Une pauvreté « avant redistribution » remarquablement stable. Le taux de pauvreté calculé sur les revenus primaires oscille entre 21 % et 22 % sur l’ensemble de la période, sans tendance claire à la hausse ou à la baisse. Ce constat surprenant masque en réalité des mouvements de sens contraire — hausse du taux d’emploi d’un côté, mais montée des emplois précaires et à temps partiel de l’autre. La crise financière de 2008-2009 se lit dans un léger repli (autour de 20,5 % en 2008), suivi d’un retour rapide au-dessus de 21 %. En fin de période, le taux se stabilise autour de 22 %.

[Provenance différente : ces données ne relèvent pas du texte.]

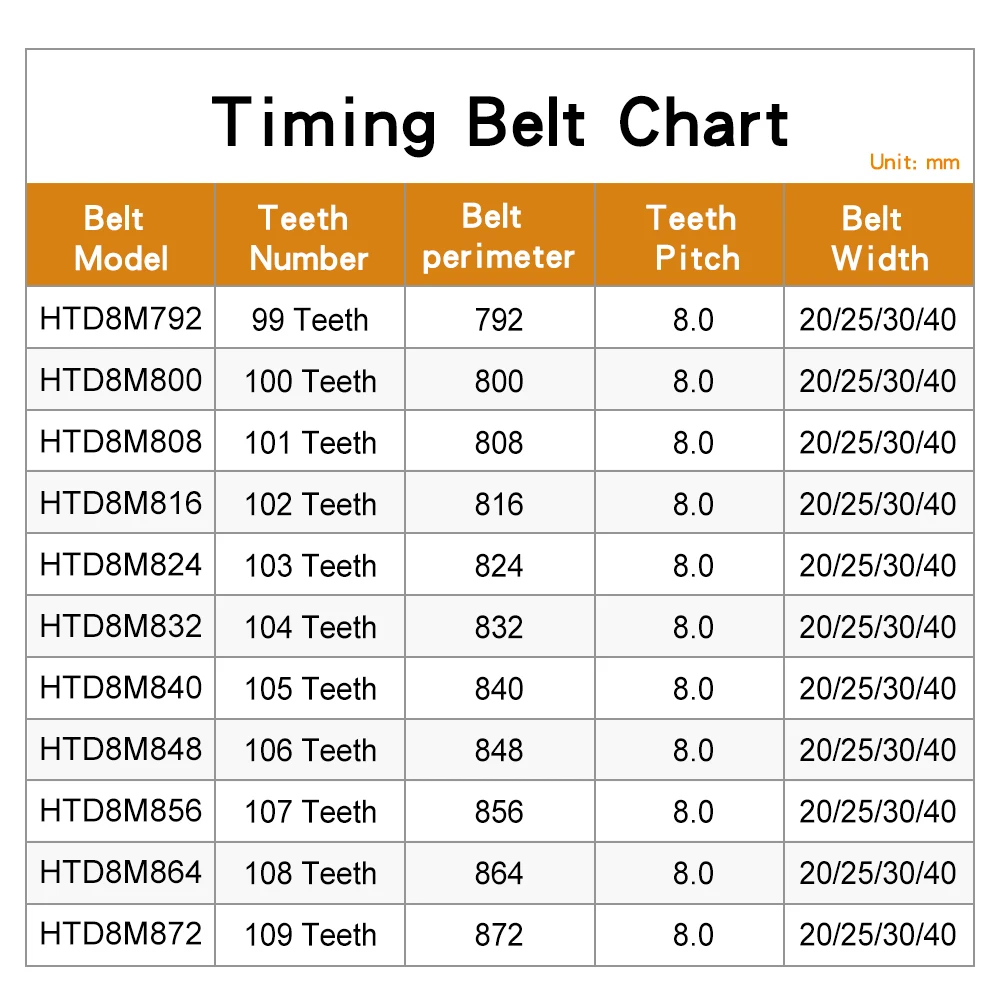Click the 107 Teeth cell
The image size is (1000, 1000).
[x=310, y=812]
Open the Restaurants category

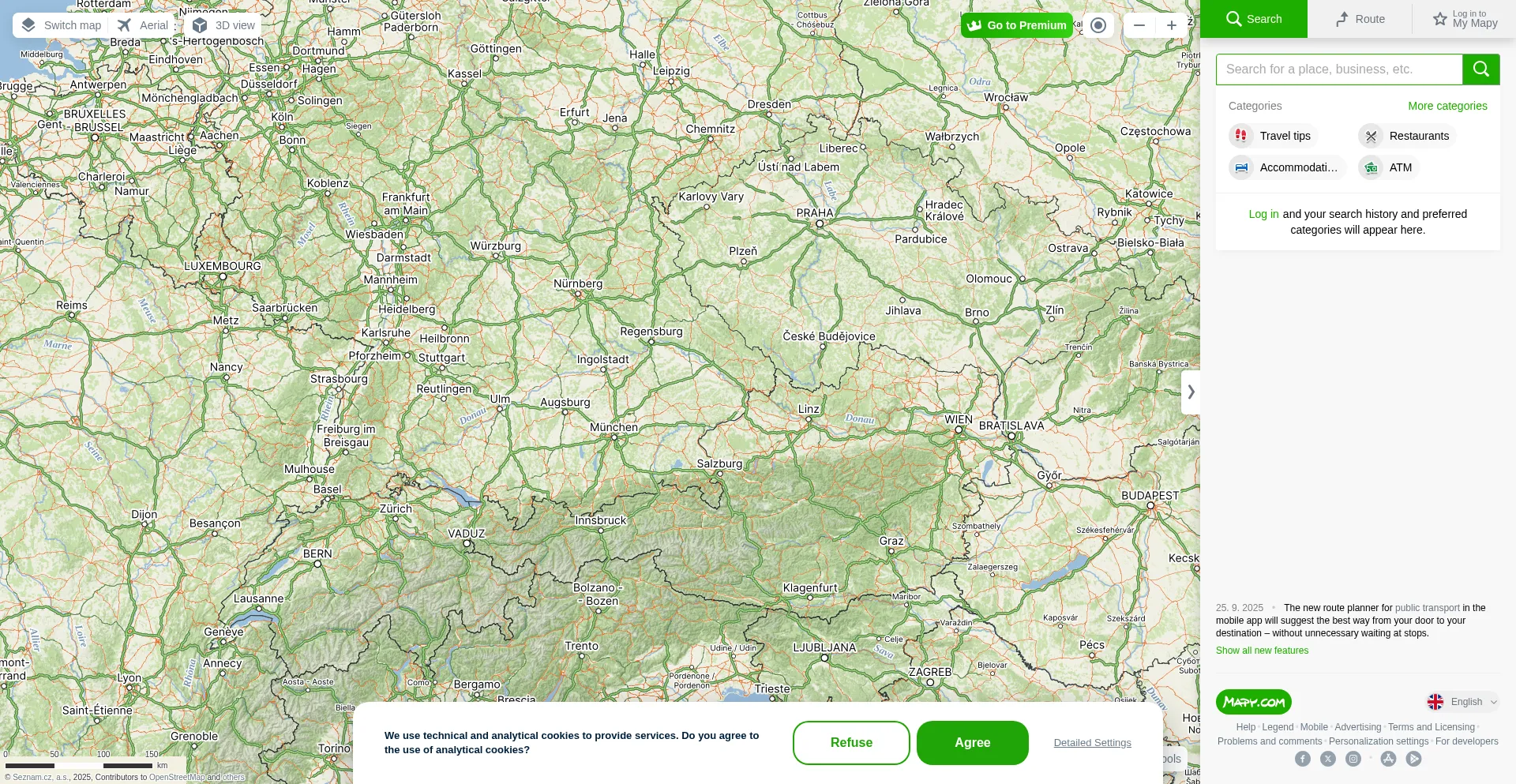(x=1407, y=136)
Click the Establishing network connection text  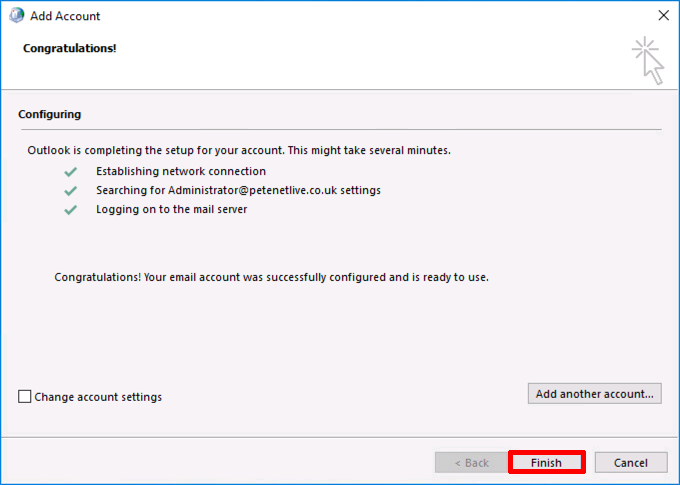pyautogui.click(x=181, y=171)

Un taux observé en hausse tendancielle. Le taux de pauvreté après redistribution connaît une trajectoire plus heurtée. Il baisse d’abord de 14 % (2005) à environ 13 % (2008), sous l’effet d’une conjoncture favorable. Puis il remonte après la crise financière, atteignant 14,5 % en 2010-2011. S’ensuit une période de relative stabilité (13,5-14,5 %) entre 2012 et 2018. La rupture intervient à partir de 2019 : le taux accélère nettement pour atteindre environ 15 % en 2020 puis culminer à 16 % en 2023.
Un seuil gelé qui révèle la « vraie » amélioration. Le taux à seuil gelé — qui neutralise la hausse du seuil liée à la progression de la médiane — suit une tendance baissière sur toute la période, passant d’environ 14 % en 2005 à 11 % en 2023, avec un point bas autour de 10 % en 2008 et 2020. Ce décalage entre les deux courbes « après redistribution » est fondamental : il montre que la hausse du taux de pauvreté officiel est en grande partie un artefact de la mesure relative. En termes de pouvoir d’achat absolu, les ménages les plus modestes se sont globalement améliorés — mais moins vite que la médiane.
L’érosion de la redistribution. L’écart entre le taux avant et après redistribution — qui mesure la « réduction » de la pauvreté opérée par le système socio-fiscal — s’est réduit au fil du temps. Il était d’environ 7,5 points en 2008 ; il n’est plus que de 6 points en 2023. Dit autrement : le système redistributif « sort » de moins en moins de ménages de la pauvreté. Ce constat est au cœur de l’analyse qui suit.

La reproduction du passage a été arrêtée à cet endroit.